Dataset entries

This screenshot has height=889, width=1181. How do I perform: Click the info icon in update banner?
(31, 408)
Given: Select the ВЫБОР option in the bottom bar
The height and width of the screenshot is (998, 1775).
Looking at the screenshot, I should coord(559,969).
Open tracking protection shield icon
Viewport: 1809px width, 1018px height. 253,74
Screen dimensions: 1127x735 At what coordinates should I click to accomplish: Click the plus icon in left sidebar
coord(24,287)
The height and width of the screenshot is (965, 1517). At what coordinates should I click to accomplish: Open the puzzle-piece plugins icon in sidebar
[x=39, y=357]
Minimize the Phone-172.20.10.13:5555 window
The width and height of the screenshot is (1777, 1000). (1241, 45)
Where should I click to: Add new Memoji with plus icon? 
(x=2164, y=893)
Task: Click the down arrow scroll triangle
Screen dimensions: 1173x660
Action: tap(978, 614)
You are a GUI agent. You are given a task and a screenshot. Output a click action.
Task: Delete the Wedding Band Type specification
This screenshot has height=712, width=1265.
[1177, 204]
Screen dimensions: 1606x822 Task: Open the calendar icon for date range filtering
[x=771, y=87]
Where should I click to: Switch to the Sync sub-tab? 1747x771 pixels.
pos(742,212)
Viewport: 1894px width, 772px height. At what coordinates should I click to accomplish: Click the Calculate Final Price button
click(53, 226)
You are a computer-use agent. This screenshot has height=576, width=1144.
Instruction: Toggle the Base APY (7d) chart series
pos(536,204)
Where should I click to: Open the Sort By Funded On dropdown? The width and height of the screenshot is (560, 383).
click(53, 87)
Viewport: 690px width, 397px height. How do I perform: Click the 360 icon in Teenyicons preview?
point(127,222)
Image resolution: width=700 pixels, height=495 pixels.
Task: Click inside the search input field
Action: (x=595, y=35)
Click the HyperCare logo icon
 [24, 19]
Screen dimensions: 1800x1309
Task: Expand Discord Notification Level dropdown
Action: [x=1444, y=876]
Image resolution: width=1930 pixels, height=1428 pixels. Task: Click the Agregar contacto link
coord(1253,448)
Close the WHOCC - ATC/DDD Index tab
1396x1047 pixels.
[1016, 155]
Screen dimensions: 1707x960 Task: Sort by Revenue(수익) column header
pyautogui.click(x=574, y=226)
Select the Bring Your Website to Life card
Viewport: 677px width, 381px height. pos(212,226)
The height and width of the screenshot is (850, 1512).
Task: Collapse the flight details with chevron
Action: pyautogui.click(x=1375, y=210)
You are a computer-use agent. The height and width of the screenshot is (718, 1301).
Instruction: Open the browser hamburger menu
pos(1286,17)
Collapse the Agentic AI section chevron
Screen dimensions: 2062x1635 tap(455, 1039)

Goal of the exercise:
Each line of the records that contains the string "computer" must be copied.

Task answer:
You are a computer-use agent. This screenshot has height=576, width=1144.
You are a computer-use agent. The height and width of the screenshot is (718, 1301).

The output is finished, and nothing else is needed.